Muitos estrangeiros vieram a Portugal para conhecer a Revolução, vivê-la e participar nela. Portugal transformou-se no que foi designado por novo Katmandou revolucionário. O auge desta peregrinação decorreu entre o 11 de Março de 1975 e o 25 de novembro do mesmo ano, contando-se entre eles alguns dos intelectuais mais conhecidos e prestigiados. Os franceses foram os mais numerosos e visíveis. Além de Sartre, passaram por Portugal outras figuras marcantes da intelligentsia gaulesa, como Alain Touraine, Jean-François Revel ou Jean Daniel, homens políticos como Pierre Mendès-France, François Mitterrand, Gaston Deferre, Lionel Jospin, Georges Marchais, Alain Krivine, sindicalistas, jornalistas, artistas, estudantes. Mas também vieram intelectuais italianos, alemães, maioritariamente militantes e simpatizantes das várias correntes da esquerda europeia. Da Alemanha vieram Heinrich Böll, prémio Nobel da literatura de 1972 e Hans Magnus Enzensberger, poeta e ensaísta alemão, organizador de antologias e colecções de poesia, responsável pela primeira selecção representativa da obra de Fernando Pessoa na Alemanha. No “Verão Quente”, Enzensberger deslocou-se a Portugal, onde dinamizou vários encontros com escritores e intelectuais portugueses. Mais tarde, em 1987 escreveria sobre a experiência em Portugal um ensaio: “O prazer de ser triste”. O realizador alemão Thomas Harlan filmou o documentário “Torre Bela” e Malte Rauch, Samuel Schirmbeck, com o francês Serge July, realizaram o documentário “Viva Portugal”. De Itália veio Rossanna Rossanda, de Il Manifesto, que se encontrou em Lisboa com o major Melo Antunes e proferiu uma conferência na Fundação Gulbenkian. Dos Estados Unidos veio o realizador de cinema Robert Kramer, que apresentaria em 1977 o filme “Cenas da luta de classes em Portugal”. Gabriel Garcia Marquez, o escritor colombiano que seria prémio Nobel em 1982, também visitou Portugal como repórter.

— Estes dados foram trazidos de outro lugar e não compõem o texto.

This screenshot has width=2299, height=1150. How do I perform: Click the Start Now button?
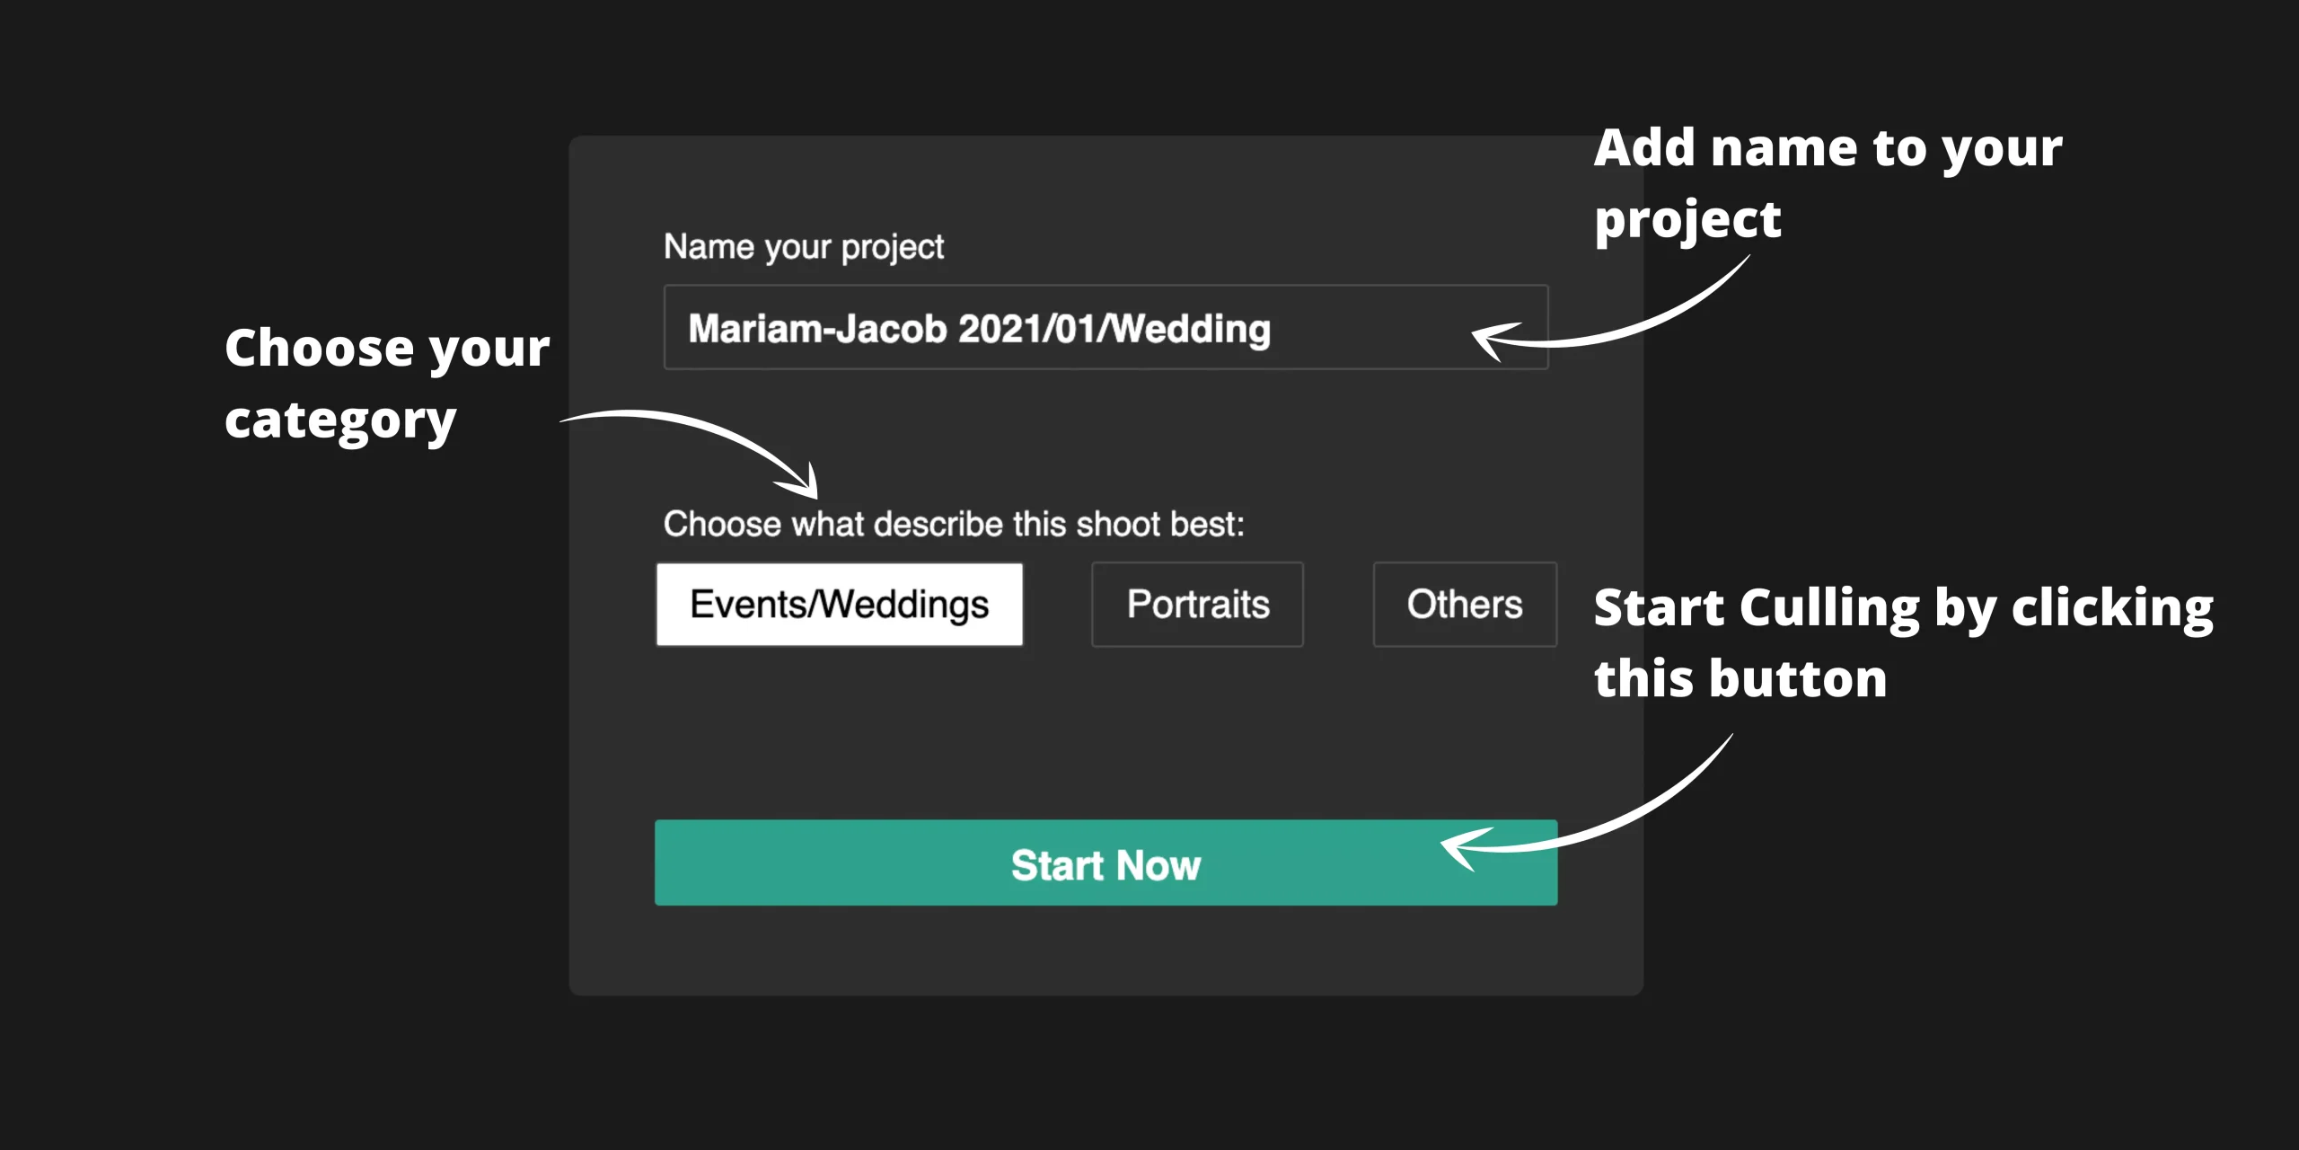click(x=1105, y=863)
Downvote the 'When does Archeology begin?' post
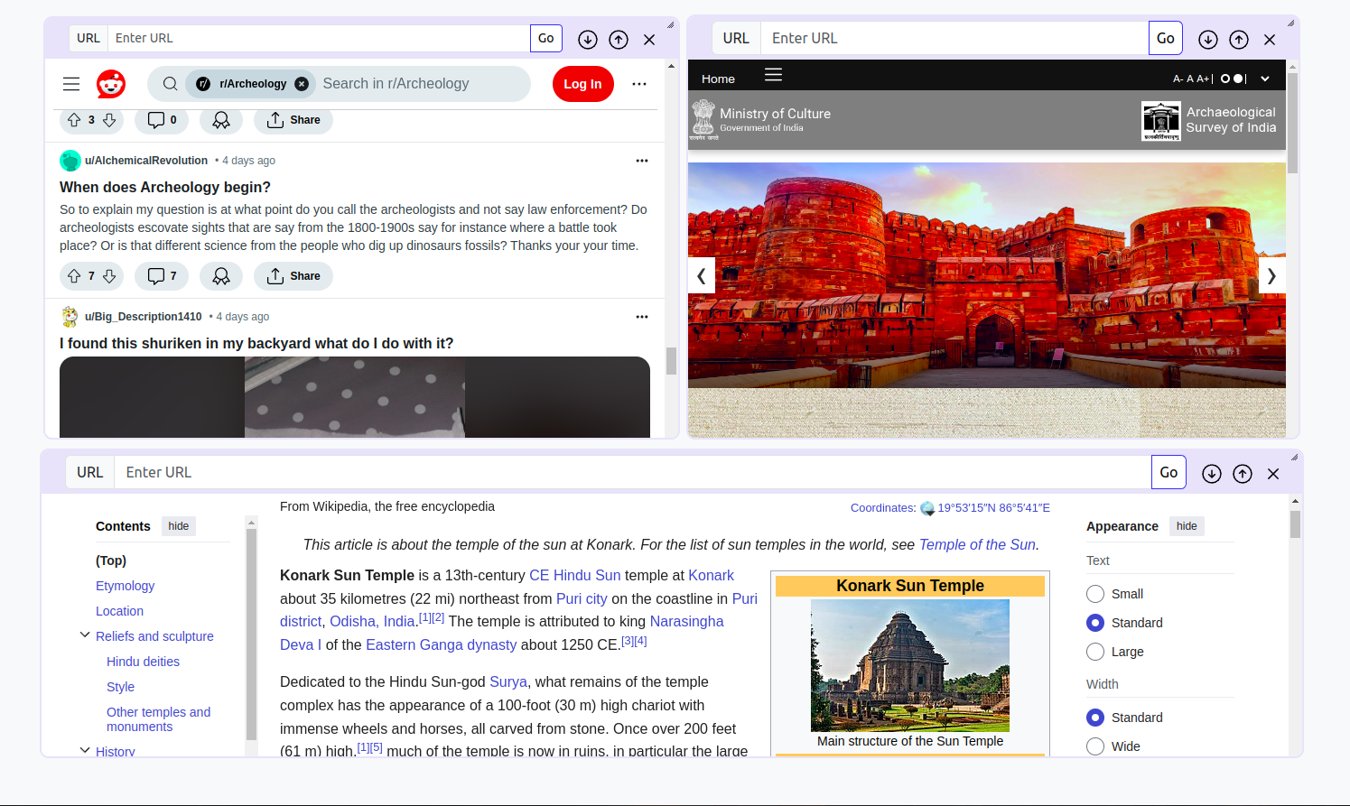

Pelo seu lado, os intelectuais portugueses intervieram ativamente na revolução através da produção e da crítica das ideias, quer envolvendo-se na luta política direta, como foi o caso, entre outros, de João Martins Pereira, um engenheiro que publicara em 1971 “Pensar Portugal Hoje”, uma obra de grande impacto e que, enquanto secretário de Estado da Indústria, foi responsável pelo programa de nacionalizações após o 11 de março de 1975. Os intelectuais tomaram partido, defenderam opções ideológicas, envolveram-se em polémicas. Revistas como a Seara Nova, viram os seus redactores dividirem-se como apoiantes dos partidos que surgiram à luz do dia, com polémicas acesas entre Mário Sottomayor Cardia, que aderiria ao partido socialista, e Pedro Ramos de Almeida, do partido comunista; entre o jovem socialista António Reis e o jovem comunista Vital Moreira. A revista O Tempo e o Modo, que na primeira série fora dirigida por Alçada Batista e estivera próxima dos movimentos católicos progressistas passou, nos tempos da revolução, a ser dirigida por intelectuais maioritariamente maoistas, entre eles Amadeu-Lopes Sabino, Jorge Almeida Fernandes e Arnaldo de Matos, assumindo o princípio de que tudo é político, desde a economia à cultura. Jovens intelectuais do Porto criaram o jornal Grito do Povo.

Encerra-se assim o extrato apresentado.